Given instruction a —
According to the text on Abrasax, what does Christian H. Bull take the string of Greek vowels and nomina Barbara to be?

Text —

* begin *

To the Gnostics, Abrasax is the great archon who created the whole world. There is quite a bit of nuance considering how Basilides Gnosticism views this deity. Nuance that I am not qualified to go over at the moment. Carl Jung refers to Abrasax as a truly terrible entity that encompasses all evil and all good, in his Red Book. I've seen negative reactions from people on Discord to this entity, but also some positive reactions.
But to the Hermeticist…who and what is this weird rooster head, snake-legged deity that is found all throughout the Greek Magical Papyri (PGM)? Let’s find out?
In the Discourse of the Ogdoad and Ennead (D89) we are given strings of vowels and nomina Barbara for the Hermetic student, namely Tat as he is being taught by Hermes. To Christian H. Bull in his The Tradition of Hermes Trismégistōs, the string of Greek vowels and nomina Barbara/voces magicae is the totality of the Kosmos. Tat asks to receive the imprint of fullness by ways of hymns of praise to God. Bull seems to agree with Alberto Camplani that the “imprint of Fullness (Pleorma)” is coded within these string of vowels and voces magicae.

* end *

Records for this exercise —
* begin *

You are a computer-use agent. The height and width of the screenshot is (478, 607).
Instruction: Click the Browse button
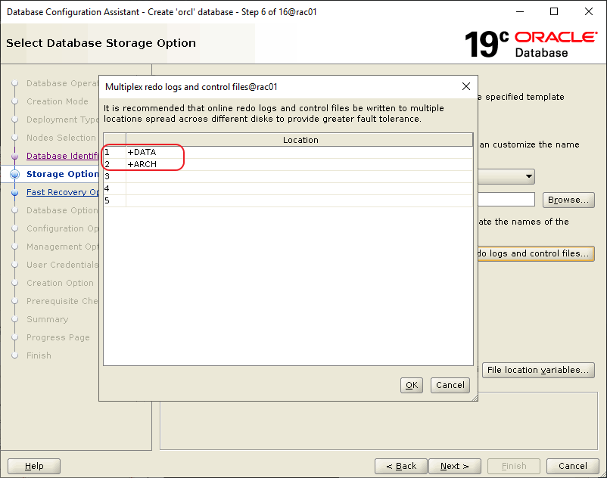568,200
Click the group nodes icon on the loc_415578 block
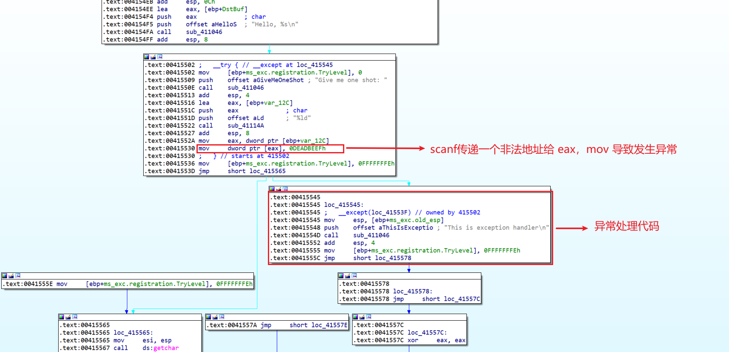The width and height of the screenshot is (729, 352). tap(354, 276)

* end *

Given instruction b —
Reproduce the records above with every "Click" changed to "Select" and nothing else altered; leave out the pictures.

Complete output a —
The totality of the Kosmos.

Complete output b —
You are a computer-use agent. The height and width of the screenshot is (478, 607).
Instruction: Select the Browse button
568,200
Select the group nodes icon on the loc_415578 block
The width and height of the screenshot is (729, 352). tap(354, 276)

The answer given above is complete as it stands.